Quarter free cash flow
$179.2M
Free cash flow in the selected fiscal quarter.
Operating cash flow
$538.1M
Cash generated by operations before capital spending.
CapEx
$358.9M
Capital spending and related asset purchases.
FCF margin
5.7%
The share of revenue converted into free cash flow.
Cash flow trend
A short quarterly history shows whether FCF is scaling with revenue or only spiking for one period.
| Period | Revenue | Operating CF | CapEx | FCF | FCF margin |
|---|---|---|---|---|---|
| 2023-03-31 | $3.6B | $149.0M | $321.5M | -$172.5M | -4.8% |
| 2023-06-30 | $3.4B | $1.1B | $310.3M | $762.4M | 22.5% |
| 2023-09-30 | $3.5B | $647.4M | $411.7M | $235.7M | 6.6% |
| 2023-12-31 | $3.1B | $538.1M | $358.9M | $179.2M | 5.7% |
Cash conversion quality
Checks that separate high-quality free cash flow from accounting noise or working-capital timing.
| FCF / net income | 49.1% | Shows whether accounting earnings convert into cash. |
| CapEx / revenue | 11.4% | Lower capital intensity usually supports FCF margin. |
| Net cash | n/a | Cash and equivalents minus total debt. |
Recent events shaping cash flow
Near-term business events that help explain the free cash flow result.
Revenue decline
The current quarter's revenue was lower than the prior quarter and the year-ago quarter, which directly reduced operating cash flow and free cash flow. This is the strongest observable driver of the weaker cash generation.

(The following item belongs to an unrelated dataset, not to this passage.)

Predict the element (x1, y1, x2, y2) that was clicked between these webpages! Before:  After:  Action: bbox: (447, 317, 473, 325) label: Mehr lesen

Lower revenue led to proportionally lower operating cash flow and free cash flow, resulting in a weakened free cash flow margin.
What the cash flow says
How to interpret the company's free cash flow beyond the headline number.
Operating cash flow of the current quarter was lower than the prior quarter and the year-ago quarter, while capital expenditure also decreased. The resulting free cash flow and free cash flow margin were both lower than the comparable periods, indicating a weakened cash conversion from revenue.
Compared to the immediately preceding quarter, all metrics were lower. The year-ago quarter showed substantially higher revenue, operating cash flow, free cash flow, and margin, making the current quarter's performance weaker on both comparisons.
Monitor the company's management of capital expenditures and strategic initiatives, as the filing notes that ineffective management could cause costs to exceed expectations.